# Thoughts on marriage second time around...



## AtWittsEnd (Apr 26, 2012)

I always believed in marriage and all that it stands for but after *my own brief marriage had failed (stbxh decided he was no longer happy after 11 years together, married for 1 and completely cut me off) *now I'm not so sure.
I've been on this forum for a few months and have read many many stories, some heart-warming and others un-imaginable.*

Part of me want's to try marriage again someday as I feel I ripped off *but another part says the failure rate it too high.
I think I might be developing some kind of marriage-phobia, lol

I'm 27 (no kids) and know I still have many opportunities ahead... and I will be very choosy of my next partner.

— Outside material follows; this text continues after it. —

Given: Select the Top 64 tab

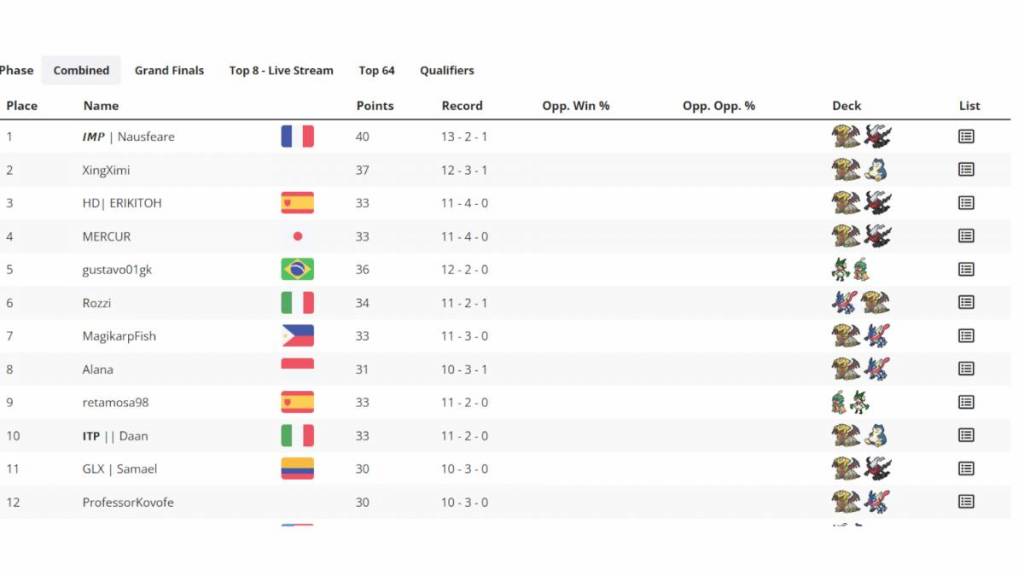Looking at the screenshot, I should (x=377, y=70).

For those who have remarried is it better the 2nd time round??
Any advice would be great!

Cheers,
_Posted via Mobile Device_


----------



## diwali123 (Feb 17, 2012)

Yes it's great. The problems lie in the fact that even though we love each other deeply we still have to face the fear that it will end up like it did before. I think you need to take time away from even considering dating and marriage and work on you. Even when you do though and you meet a wonderful person, the scars from the past do come back to haunt you. I wouldn't change what we have, I'm just saying its not perfect. 
I think having a bad marriage makes you more picky, and you know what you will put up with and what you won't. At least that's how I am.
_Posted via Mobile Device_


----------



## Shooboomafoo (Mar 30, 2011)

Im ten months past my divorce, and havent been out there looking at all. Im developing my own routine after around sixteen years with the same woman married for ten.
Grocery shopping, cleaning, have my kid for a week at a time every other week, mowing the lawn, you know, just taking care of myself the best way I know how for now. 
Im not in a hurry. Sometimes I feel a distinct sense of something missing, and other times I feel sort of jumbled still, like I am waiting for the dust to settle or something...
I figure its all okay though. Taking my time, finding me.
I had a girl say hello while I was shopping the other day, and man am I totally unprepared for presenting myself in an available or interested manner.... Sad, sad, sad.. She knew me from my kids daycare, it would have been nice to tell her what my first name was. Duh!
Oh well.


----------



## lamaga (May 8, 2012)

AtWitts, you're right where you ought to be right now -- healing and rebuilding your own life. 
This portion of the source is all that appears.